▸ INPUT DATA

——

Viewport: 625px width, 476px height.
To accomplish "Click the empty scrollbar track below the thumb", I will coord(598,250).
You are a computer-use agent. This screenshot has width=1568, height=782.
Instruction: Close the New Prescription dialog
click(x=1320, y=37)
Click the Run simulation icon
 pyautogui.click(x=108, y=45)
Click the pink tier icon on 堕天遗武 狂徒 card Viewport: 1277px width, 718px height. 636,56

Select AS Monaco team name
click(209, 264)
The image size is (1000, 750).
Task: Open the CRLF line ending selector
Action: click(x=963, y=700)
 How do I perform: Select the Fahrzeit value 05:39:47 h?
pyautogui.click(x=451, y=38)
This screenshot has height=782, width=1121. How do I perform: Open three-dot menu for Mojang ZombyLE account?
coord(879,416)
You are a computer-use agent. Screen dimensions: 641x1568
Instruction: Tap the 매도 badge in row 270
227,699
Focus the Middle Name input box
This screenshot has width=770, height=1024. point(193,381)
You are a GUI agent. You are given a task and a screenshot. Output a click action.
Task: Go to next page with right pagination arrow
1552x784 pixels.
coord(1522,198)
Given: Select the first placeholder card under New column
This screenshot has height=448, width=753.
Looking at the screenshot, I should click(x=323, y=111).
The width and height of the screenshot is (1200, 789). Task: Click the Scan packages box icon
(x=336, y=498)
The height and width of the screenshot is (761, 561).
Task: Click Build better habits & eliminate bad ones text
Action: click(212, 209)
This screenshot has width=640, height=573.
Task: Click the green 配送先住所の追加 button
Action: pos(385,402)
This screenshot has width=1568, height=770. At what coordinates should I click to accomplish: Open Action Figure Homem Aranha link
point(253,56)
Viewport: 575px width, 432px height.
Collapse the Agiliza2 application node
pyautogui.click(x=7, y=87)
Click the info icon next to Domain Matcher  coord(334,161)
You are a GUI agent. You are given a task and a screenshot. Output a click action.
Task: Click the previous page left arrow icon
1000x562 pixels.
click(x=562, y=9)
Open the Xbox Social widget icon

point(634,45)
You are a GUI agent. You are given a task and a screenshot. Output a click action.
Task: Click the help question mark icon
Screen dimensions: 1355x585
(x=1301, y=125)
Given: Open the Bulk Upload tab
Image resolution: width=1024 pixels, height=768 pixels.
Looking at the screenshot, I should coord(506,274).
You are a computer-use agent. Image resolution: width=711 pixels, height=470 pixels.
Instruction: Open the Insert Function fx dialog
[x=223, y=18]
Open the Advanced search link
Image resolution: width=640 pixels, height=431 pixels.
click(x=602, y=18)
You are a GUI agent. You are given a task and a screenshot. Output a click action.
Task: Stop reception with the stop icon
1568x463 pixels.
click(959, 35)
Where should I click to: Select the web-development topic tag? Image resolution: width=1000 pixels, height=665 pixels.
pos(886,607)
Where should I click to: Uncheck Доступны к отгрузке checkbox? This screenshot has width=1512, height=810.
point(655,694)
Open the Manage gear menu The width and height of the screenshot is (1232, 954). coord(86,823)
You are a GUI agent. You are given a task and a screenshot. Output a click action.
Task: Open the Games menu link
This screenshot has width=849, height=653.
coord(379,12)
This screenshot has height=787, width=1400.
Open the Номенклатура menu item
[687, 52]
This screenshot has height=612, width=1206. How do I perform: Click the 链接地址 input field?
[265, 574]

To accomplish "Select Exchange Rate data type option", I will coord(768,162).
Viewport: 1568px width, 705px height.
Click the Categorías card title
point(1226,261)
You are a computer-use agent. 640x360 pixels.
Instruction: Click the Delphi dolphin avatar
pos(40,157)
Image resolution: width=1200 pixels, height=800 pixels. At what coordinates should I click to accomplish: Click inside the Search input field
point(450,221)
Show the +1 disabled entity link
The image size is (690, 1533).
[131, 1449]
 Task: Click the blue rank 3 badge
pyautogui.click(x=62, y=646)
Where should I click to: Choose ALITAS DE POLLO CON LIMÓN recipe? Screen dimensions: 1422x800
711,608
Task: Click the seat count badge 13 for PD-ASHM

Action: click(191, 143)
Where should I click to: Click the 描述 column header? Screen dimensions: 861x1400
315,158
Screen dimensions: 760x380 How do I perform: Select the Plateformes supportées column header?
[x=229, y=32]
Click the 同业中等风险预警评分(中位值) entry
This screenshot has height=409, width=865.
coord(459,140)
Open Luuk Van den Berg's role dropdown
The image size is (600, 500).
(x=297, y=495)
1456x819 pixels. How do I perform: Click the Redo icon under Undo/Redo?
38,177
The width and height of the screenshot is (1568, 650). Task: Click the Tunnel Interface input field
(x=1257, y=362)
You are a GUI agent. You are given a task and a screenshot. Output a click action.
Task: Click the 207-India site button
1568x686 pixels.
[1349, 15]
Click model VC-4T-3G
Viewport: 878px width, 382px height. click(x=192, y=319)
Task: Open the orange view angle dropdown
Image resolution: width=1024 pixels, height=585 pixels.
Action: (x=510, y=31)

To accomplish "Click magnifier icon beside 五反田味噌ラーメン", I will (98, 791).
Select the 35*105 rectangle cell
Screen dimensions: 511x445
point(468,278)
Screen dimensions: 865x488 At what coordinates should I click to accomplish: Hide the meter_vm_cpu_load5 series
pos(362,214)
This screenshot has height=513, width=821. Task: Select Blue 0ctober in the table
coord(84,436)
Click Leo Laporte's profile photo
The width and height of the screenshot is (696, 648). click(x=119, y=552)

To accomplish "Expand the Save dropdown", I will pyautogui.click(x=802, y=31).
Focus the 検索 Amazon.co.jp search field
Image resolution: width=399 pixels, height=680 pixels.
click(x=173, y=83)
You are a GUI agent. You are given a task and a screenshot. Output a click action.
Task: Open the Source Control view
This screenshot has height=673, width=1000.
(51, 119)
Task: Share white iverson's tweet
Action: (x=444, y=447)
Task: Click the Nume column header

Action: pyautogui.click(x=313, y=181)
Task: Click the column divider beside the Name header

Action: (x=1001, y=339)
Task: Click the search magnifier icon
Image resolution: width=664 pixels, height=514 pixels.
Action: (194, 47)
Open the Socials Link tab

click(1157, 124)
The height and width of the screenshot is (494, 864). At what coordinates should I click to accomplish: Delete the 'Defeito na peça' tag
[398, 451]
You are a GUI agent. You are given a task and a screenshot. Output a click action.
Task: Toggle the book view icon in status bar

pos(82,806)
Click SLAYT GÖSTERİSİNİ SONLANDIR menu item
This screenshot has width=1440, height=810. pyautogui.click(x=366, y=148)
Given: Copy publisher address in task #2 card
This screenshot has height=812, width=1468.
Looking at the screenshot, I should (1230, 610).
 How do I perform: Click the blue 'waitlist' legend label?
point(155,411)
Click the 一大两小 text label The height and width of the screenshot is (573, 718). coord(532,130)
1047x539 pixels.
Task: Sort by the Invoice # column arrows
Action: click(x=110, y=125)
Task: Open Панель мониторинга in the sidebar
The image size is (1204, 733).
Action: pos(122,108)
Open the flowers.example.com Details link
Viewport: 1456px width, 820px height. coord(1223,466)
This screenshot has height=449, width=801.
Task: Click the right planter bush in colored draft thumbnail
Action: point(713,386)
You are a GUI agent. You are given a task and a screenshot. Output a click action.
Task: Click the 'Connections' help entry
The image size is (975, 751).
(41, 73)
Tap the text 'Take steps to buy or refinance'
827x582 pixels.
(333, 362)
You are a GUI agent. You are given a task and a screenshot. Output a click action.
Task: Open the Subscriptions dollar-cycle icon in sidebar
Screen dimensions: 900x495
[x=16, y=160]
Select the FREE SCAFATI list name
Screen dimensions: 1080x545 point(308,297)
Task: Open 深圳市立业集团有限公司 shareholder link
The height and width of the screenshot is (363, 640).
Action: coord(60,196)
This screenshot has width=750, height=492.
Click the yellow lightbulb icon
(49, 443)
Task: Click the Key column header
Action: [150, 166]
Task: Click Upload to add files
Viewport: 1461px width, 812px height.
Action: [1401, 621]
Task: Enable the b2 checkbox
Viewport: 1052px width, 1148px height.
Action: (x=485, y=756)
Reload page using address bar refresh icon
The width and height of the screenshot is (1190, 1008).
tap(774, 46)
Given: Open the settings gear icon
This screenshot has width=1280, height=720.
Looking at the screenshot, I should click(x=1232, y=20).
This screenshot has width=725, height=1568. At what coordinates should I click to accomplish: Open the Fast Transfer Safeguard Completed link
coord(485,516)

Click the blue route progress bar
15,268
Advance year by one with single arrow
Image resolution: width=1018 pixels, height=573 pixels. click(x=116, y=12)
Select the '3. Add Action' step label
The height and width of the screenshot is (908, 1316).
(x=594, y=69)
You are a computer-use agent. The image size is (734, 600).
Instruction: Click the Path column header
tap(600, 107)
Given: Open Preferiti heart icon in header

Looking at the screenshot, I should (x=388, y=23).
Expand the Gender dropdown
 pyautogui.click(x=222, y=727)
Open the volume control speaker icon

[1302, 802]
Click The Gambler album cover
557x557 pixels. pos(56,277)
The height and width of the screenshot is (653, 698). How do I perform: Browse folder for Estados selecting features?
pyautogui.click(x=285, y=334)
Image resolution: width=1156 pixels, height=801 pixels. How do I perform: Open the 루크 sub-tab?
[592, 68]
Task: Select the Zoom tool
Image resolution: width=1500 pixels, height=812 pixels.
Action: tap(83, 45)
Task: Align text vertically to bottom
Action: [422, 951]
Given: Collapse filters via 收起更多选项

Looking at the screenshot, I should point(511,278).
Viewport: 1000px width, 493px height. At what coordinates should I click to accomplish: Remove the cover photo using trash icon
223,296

——

▸ AIM
Which lines of the entries contain the word "badge"? Copy each one out.

▸ FULL ANSWER
Instruction: Tap the 매도 badge in row 270
 Task: Click the blue rank 3 badge
Task: Click the seat count badge 13 for PD-ASHM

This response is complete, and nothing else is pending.